-------- Source document

1

I want to port this simple hash algorithm to VB6.

I have come up with:

Public Function simpleHash(hashString As String) As Long
Dim hash As Long
Dim c As Long
Dim i As Integer

    On Local Error Resume Next

    hash = 5381
    For i = 1 To Len(hashString)
        c = AscW(Mid$(hashString, i, 1))
        hash = hash * 33 + c
    Next i

    simpleHash = hash
End Function

The problem is, despite my On Error statement which suppresses the Error 6: Overflow exceptions, the variable hash is not updated any more if an overflow occurs.

How can I fix that or implement this algorithm differently?

Community
  • 1
  • 1
Felix Dombek
  • 13,664
  • 17
  • 79
  • 131
  • Did you try DOUBLE instead of long for the variable hash? I'm not sure of the accuracy though - it's been a long time since I used VB6 :) – itsols Mar 13 '14 at 16:13
  • The problem is not the overflow, because the C implementation actually depends on unsigned numerical overflow. I just wonder how I can mimic this behaviour (by having 2's complement like overflow) in VB6. – Felix Dombek Mar 13 '14 at 16:15
  • You mean you want to use the result as an unsigned int? – itsols Mar 13 '14 at 16:24
  • Yes. When *interpreted* as an unsigned int, the result must be the same as the C function's. – Felix Dombek Mar 13 '14 at 16:26
  • Hmmm... I'm a little out of touch there. Perhaps you're looking at using the ABS function. BTW, how is this return value different to C's value? – itsols Mar 13 '14 at 16:30
  • In line `hash = hash * 33 + c`, when the expression `hash * 33 + c` produces an overflow, the assignment is skipped. So the VB6 version only calculates the hash for the first few letters of the argument string. – Felix Dombek Mar 13 '14 at 16:35
  • If DOUBLE can't solve this, maybe a struct should hold two longs - the high and low byte pairs. This however may require you to modify the algorithm to work on each part separately. – itsols Mar 13 '14 at 16:50
  • I did something similar, see my answer. – Felix Dombek Mar 13 '14 at 16:59
  • Do you have a known-working program written in C or something else that you can use to validate the results of any VB6 implementation? – Bob77 Mar 13 '14 at 21:49
  • I checked this against the C implementation linked in my question. – Felix Dombek Mar 13 '14 at 23:27

2 Answers2

3

I would question whether it makes sense to hash UTF-16LE ("Unicode") this way. It might make a lot more sense to convert your VB String to UTF-8 and then hash that.

----------------
-------- Supplied information

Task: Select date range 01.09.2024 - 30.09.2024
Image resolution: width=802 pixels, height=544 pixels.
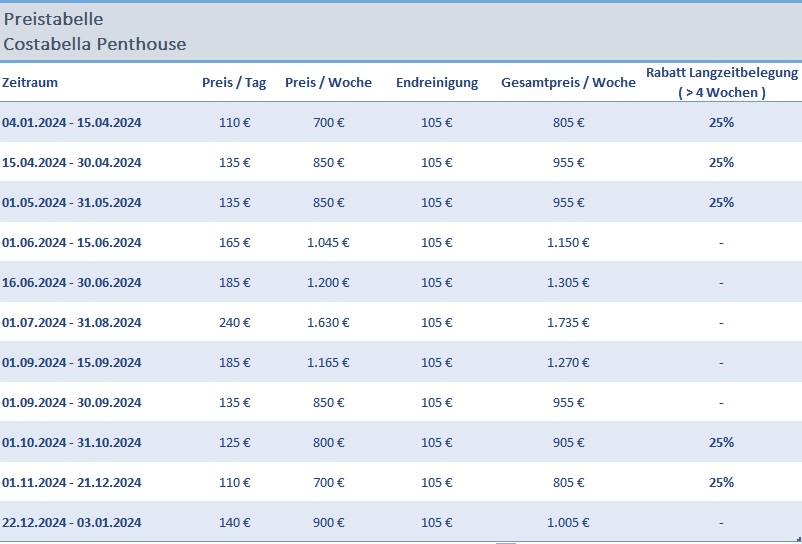Action: point(72,403)
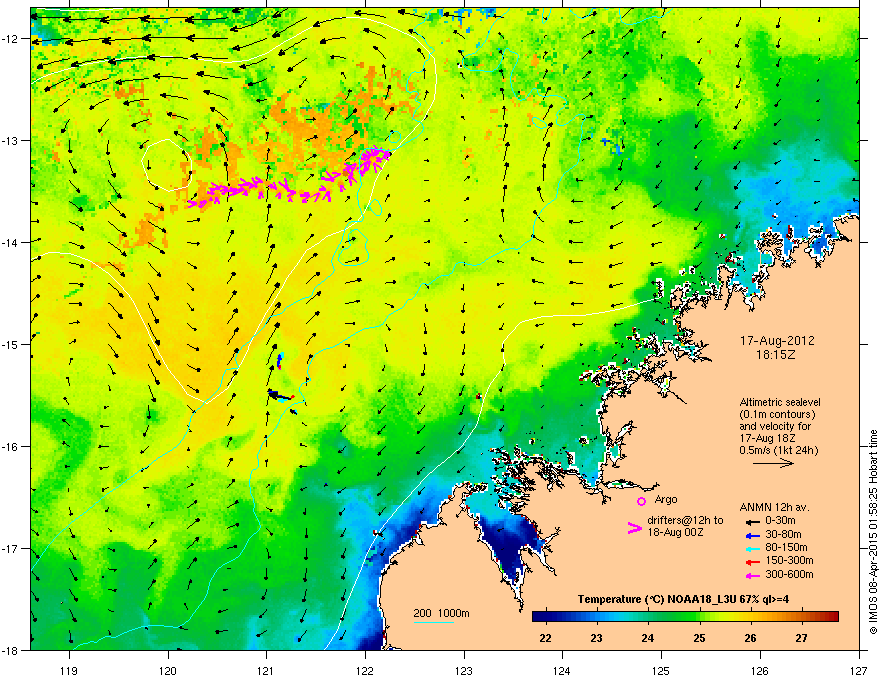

----------------

Written task 1: Can you print the part of the VB6 hash thread starting with "On Local Error" and going on through "this algorithm differently?", word for word?
Written task 2: Will you proceed with the forum thread on porting the hash algorithm to VB6, continuing right after its last sentence?

Exercise response 1:
On Local Error Resume Next

    hash = 5381
    For i = 1 To Len(hashString)
        c = AscW(Mid$(hashString, i, 1))
        hash = hash * 33 + c
    Next i

    simpleHash = hash
End Function

The problem is, despite my On Error statement which suppresses the Error 6: Overflow exceptions, the variable hash is not updated any more if an overflow occurs.

How can I fix that or implement this algorithm differently?

Exercise response 2:
While I can't find any test vectors for djb2 to validate my own implementation it seems to run quite quickly:

Private Type CURRENCY_CURRENCY
    Value As Currency
End Type

Private Type CURRENCY_2LONGS
    ValueLo As Long
    ValueHi As Long
End Type

Public Function djb2(ByVal StringToHash As String) As Long
    Dim C2L As CURRENCY_2LONGS
    Dim CC As CURRENCY_CURRENCY
    Dim I As Long

    C2L.ValueLo = 5381
    For I = 1 To Len(StringToHash)
        LSet CC = C2L
        CC.Value = CC.Value * 33@ + CCur(AscW(Mid$(StringToHash, I, 1))) / 10000@
        LSet C2L = CC
        C2L.ValueHi = 0
    Next I

    djb2 = C2L.ValueLo
End Function
Bob77
  • 13,167
  • 1
  • 29
  • 37
  • Never thought of *VB6 string to UTF8*. A good one and if it's a mere couple of hashes, I don't see any performance issues. – itsols Mar 14 '14 at 01:35
  • Performance is a consideration. What may outweigh all of this is whether the hash just needs to be a good hash or must actually match the hash done by another program or platform. – Bob77 Mar 14 '14 at 14:25
  • +1 I didn't know about the `LSet` statement and I like your idea of simply setting the high bits to 0 as a fast `Mod` workaround. – Felix Dombek Mar 14 '14 at 15:11
2

I found a workaround using Currency and doing the overflow math myself (and it turns out that VB6 Mod operator also won't work on Currency):

Const pow2_32 As Currency = 2@ ^ 32
Const signed32Max As Currency = 2@ ^ 31 - 1

Public Function simpleHash(hashString As String) As Long
Dim hash As Currency
Dim i As Long

    hash = 5381
    For i = 1 To Len(hashString)
        hash = hash * 33@ + CCur(AscW(Mid$(hashString, i, 1)))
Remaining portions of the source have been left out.